* [Given exercise]
Pick out every line in the records below that contains the word "width", and copy each of those lines.

* [Provided data]

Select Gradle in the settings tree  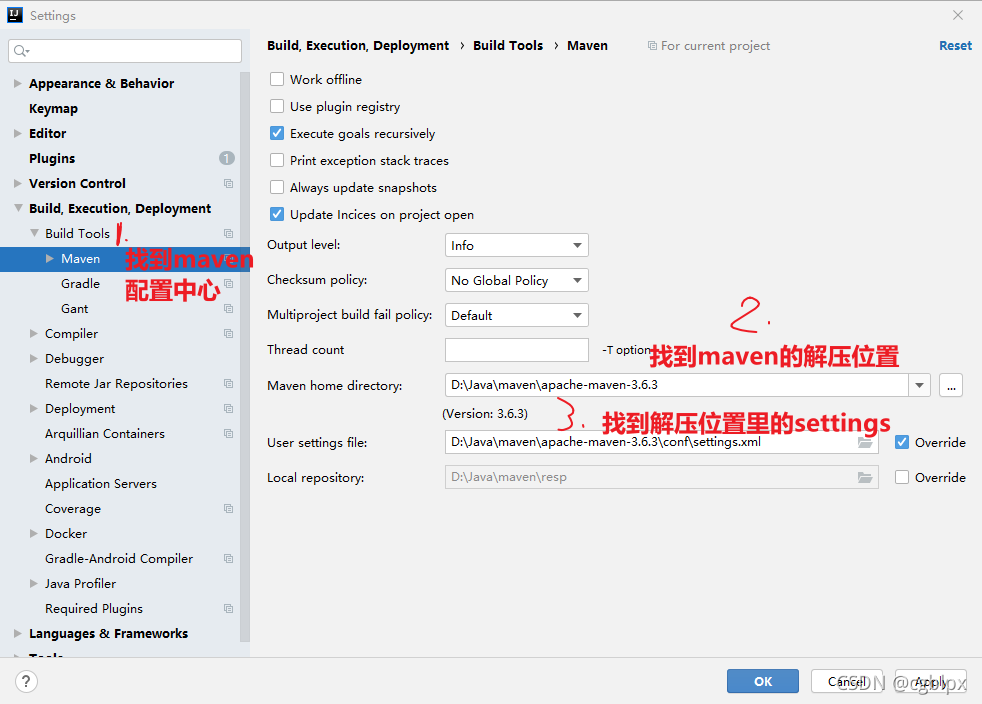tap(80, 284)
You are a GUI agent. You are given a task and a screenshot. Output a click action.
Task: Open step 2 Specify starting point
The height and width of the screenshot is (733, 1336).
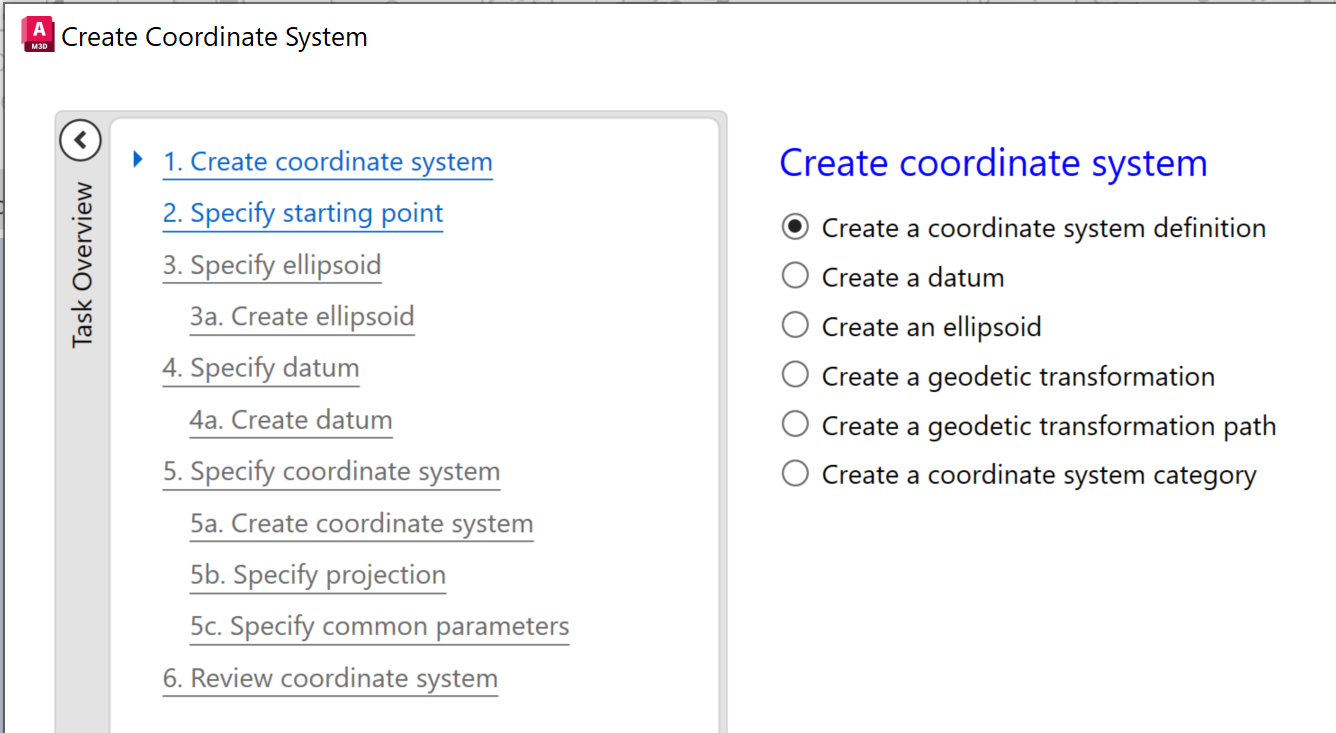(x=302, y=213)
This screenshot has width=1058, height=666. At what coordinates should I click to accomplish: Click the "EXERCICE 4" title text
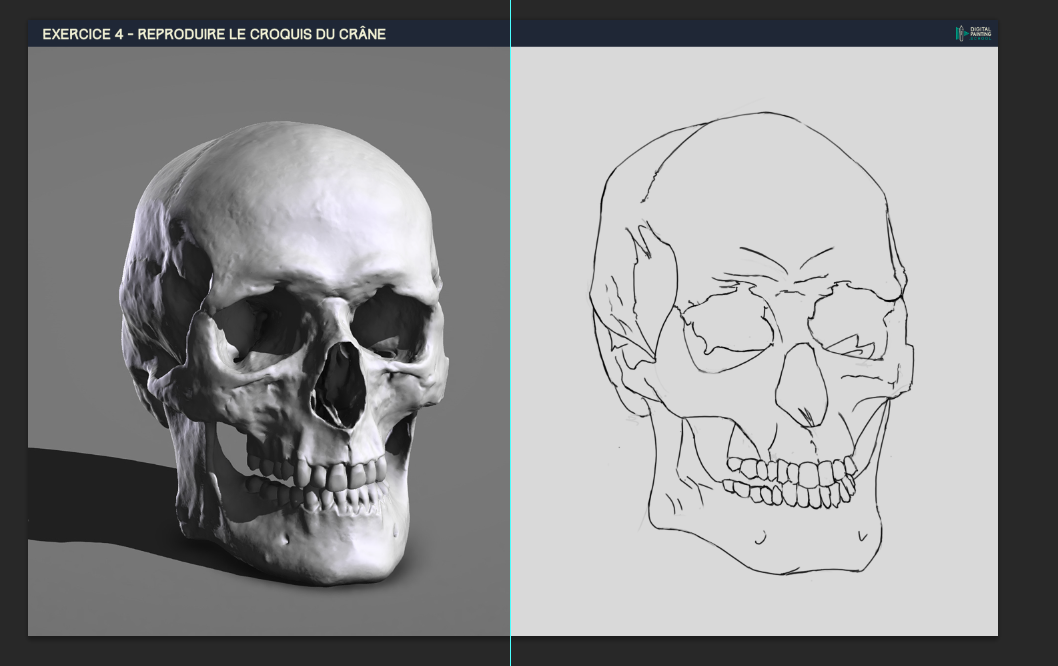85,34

---

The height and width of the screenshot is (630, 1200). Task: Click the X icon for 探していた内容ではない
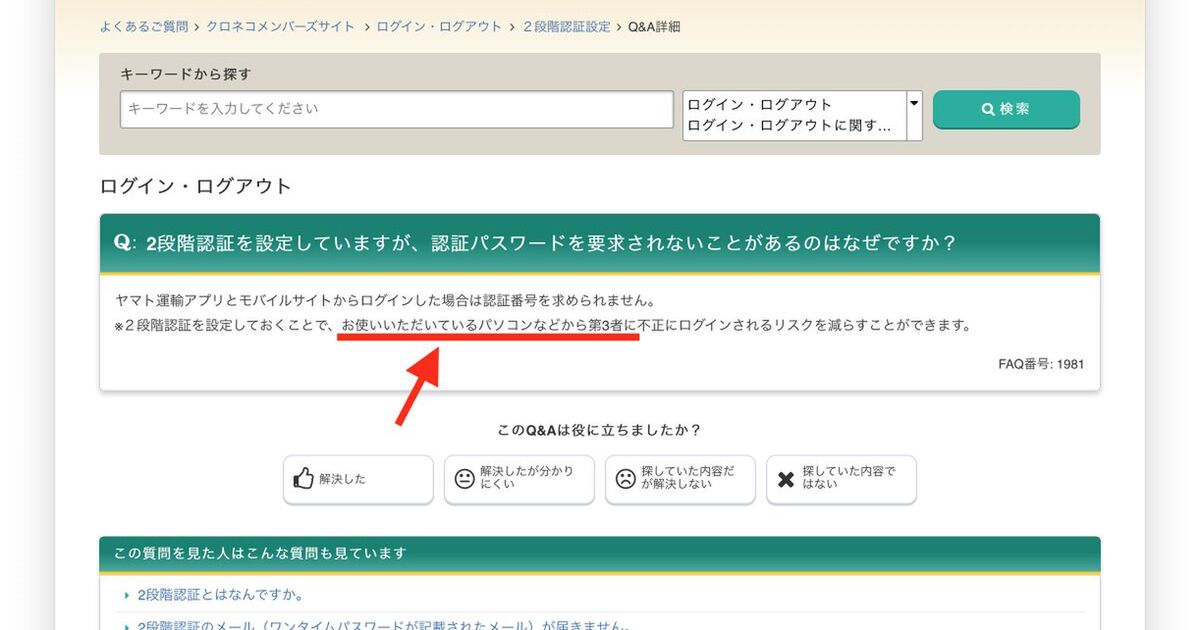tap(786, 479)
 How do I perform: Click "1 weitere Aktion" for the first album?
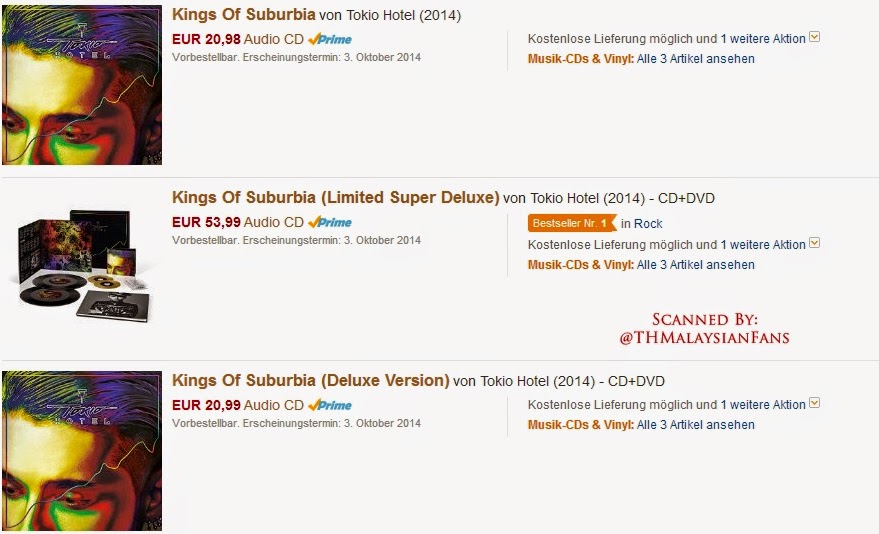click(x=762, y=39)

* [Exercise result]
The height and width of the screenshot is (733, 1336).
This screenshot has width=1058, height=666. At what coordinates should I click to accomplish: Click the "EXERCICE 4" title text
The height and width of the screenshot is (630, 1200). Task: Click the X icon for 探していた内容ではない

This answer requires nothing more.